Les langues coupées et les parties du corps violenté sont autant de pages déchirées du livre de l’histoire. Le Poète raconte : « Alors de temps en temps les flics faisaient une descente chez lui [son ami peintre]et perquisitionnaient. Ils déchiraient ses livres et ses cahiers et ils brisaient ses tableaux. Et comme ils ne trouvaient toujours rien, ils l’emmenaient et le brisaient en petits morceaux pour perquisitionner en lui. » (8) Les traces de l’histoire doivent en effet être effacées. Pour cela, il faut s’attaquer à la mémoire devenue source de menace, la moindre trace mnésique faisant l’objet d’une traque minutieuse. Même les enfants, héritiers innocents de l’histoire, sont condamnés à porter les marques de cette culpabilité : « Il me faut un chemin avant l’aube où mes enfants se réincarneront dans des corps tuméfiés, obligés de sacrifier à ce carrefour pour un péché que nul n’a commis » (9), énonce la Femme. Mais le Poète résiste, il combat l’amnésie. Il veille à la perpétuation de la mémoire, car là est son rôle : « Je suis le mémoire désormais » (10), dit-il à la fin de la pièce.

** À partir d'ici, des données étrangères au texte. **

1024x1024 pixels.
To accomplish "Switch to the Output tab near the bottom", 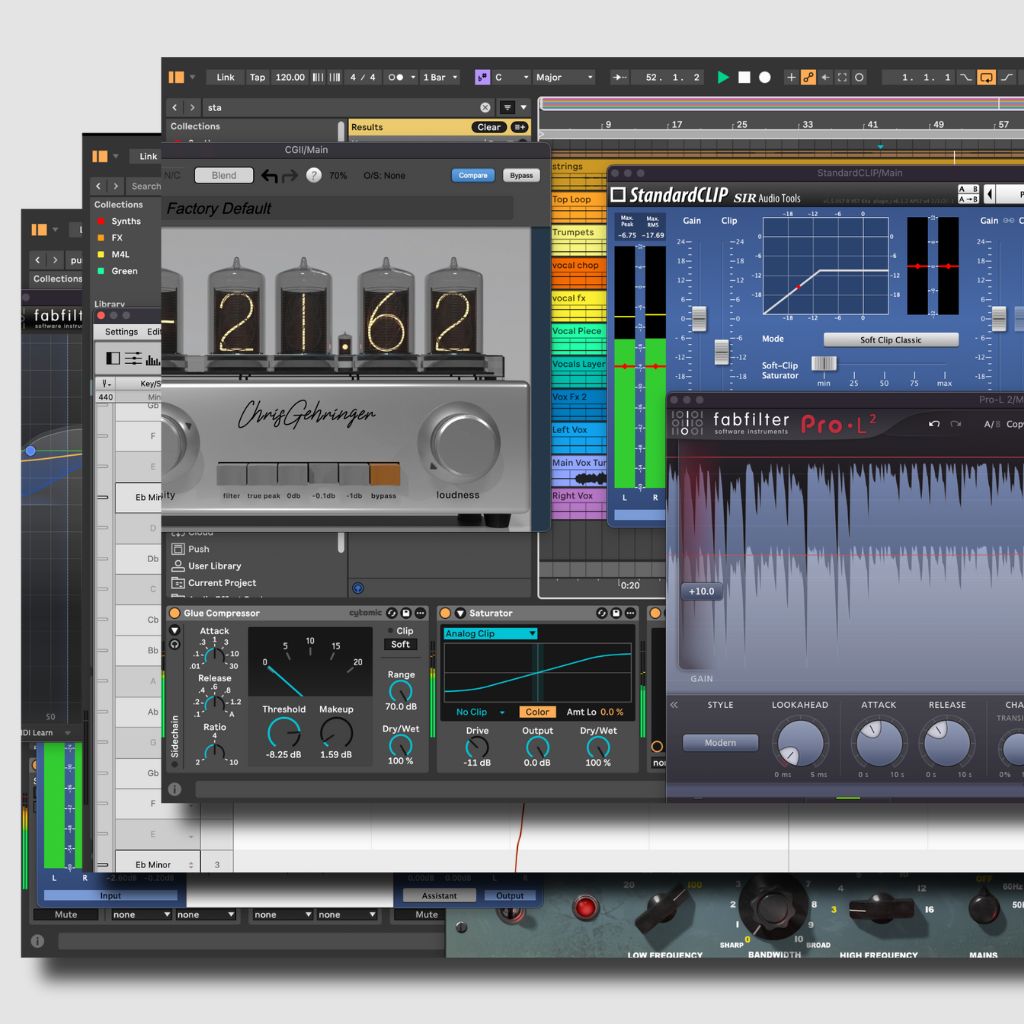I will coord(510,896).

En choisissant de se saisir du théâtre pour préserver la mémoire, Kossi Efoui tente de dépasser le conflit tragique provoqué par l’hétéroculture « Il faut assumer la crise en créant, en inventant sans cesse de nouvelles formes de vie, de nouvelles valeurs. Je crois que j’ai trouvé dans le théâtre un créneau pour assumer cette crise-là » (11), explique Kossi Efoui. Une fois que l’évolution a commencé, constate Bronislaw Malinowski, elle acquiert une impulsion qui lui est propre, devient un processus et une réalité sui generis et possède un déterminisme culturel qui n’est ni africain ni européen, c’est une culture tertium quid (12). Ainsi Kossi Efoui cherche-t-il « une écriture qui ne soit ni africaine, ni occidentale, qui émane peut-être de ces cultures, mais qui sera toujours autre chose que ce qui l’a provoqué » (13). Car le poète/dramaturge ne peut plus transmettre l’histoire de manière explicite. L’irruption de la culture « moderne » ayant avalé le langage ancestral, son récit est devenu inaudible.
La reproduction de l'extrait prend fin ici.